▶ ASSIGNMENT:
Nothing less than an exact copy of all the records is required.

▶ WORKING DATA:

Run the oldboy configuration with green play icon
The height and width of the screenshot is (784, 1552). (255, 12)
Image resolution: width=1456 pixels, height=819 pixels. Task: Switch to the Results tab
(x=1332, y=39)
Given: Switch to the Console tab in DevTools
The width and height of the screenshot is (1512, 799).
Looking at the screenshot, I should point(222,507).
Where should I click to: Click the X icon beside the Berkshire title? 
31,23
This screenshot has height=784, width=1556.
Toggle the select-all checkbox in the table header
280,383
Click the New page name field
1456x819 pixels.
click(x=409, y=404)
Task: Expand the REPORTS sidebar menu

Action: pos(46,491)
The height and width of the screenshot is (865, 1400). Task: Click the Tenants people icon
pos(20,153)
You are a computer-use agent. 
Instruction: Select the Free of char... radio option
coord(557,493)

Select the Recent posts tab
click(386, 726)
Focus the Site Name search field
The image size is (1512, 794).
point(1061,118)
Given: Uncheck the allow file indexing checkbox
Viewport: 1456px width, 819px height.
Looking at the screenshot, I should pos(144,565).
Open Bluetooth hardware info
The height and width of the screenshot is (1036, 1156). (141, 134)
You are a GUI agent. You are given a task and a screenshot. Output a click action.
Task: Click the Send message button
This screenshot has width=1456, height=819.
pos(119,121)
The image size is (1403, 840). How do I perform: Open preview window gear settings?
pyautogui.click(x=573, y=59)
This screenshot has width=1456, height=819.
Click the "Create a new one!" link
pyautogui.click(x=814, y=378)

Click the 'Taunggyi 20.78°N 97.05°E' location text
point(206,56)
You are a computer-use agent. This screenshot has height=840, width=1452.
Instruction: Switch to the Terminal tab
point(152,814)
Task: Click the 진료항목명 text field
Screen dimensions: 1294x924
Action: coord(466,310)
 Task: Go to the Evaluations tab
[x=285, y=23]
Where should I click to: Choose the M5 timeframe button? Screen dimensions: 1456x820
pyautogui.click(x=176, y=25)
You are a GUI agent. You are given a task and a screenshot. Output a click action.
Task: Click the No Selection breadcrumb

▶ PROBLEM SOLUTION:
Run the oldboy configuration with green play icon
The height and width of the screenshot is (784, 1552). (255, 12)
Image resolution: width=1456 pixels, height=819 pixels. Task: Switch to the Results tab
(x=1332, y=39)
Given: Switch to the Console tab in DevTools
The width and height of the screenshot is (1512, 799).
Looking at the screenshot, I should point(222,507).
Where should I click to: Click the X icon beside the Berkshire title? 
31,23
This screenshot has height=784, width=1556.
Toggle the select-all checkbox in the table header
280,383
Click the New page name field
1456x819 pixels.
click(x=409, y=404)
Task: Expand the REPORTS sidebar menu

Action: pos(46,491)
The height and width of the screenshot is (865, 1400). Task: Click the Tenants people icon
pos(20,153)
You are a computer-use agent. 
Instruction: Select the Free of char... radio option
coord(557,493)

Select the Recent posts tab
click(386, 726)
Focus the Site Name search field
The image size is (1512, 794).
point(1061,118)
Given: Uncheck the allow file indexing checkbox
Viewport: 1456px width, 819px height.
Looking at the screenshot, I should pos(144,565).
Open Bluetooth hardware info
The height and width of the screenshot is (1036, 1156). (141, 134)
You are a GUI agent. You are given a task and a screenshot. Output a click action.
Task: Click the Send message button
This screenshot has width=1456, height=819.
pos(119,121)
The image size is (1403, 840). How do I perform: Open preview window gear settings?
pyautogui.click(x=573, y=59)
This screenshot has width=1456, height=819.
Click the "Create a new one!" link
pyautogui.click(x=814, y=378)

Click the 'Taunggyi 20.78°N 97.05°E' location text
point(206,56)
You are a computer-use agent. This screenshot has height=840, width=1452.
Instruction: Switch to the Terminal tab
point(152,814)
Task: Click the 진료항목명 text field
Screen dimensions: 1294x924
Action: coord(466,310)
 Task: Go to the Evaluations tab
[x=285, y=23]
Where should I click to: Choose the M5 timeframe button? Screen dimensions: 1456x820
pyautogui.click(x=176, y=25)
You are a GUI agent. You are given a task and a screenshot. Output a click action.
Task: Click the No Selection breadcrumb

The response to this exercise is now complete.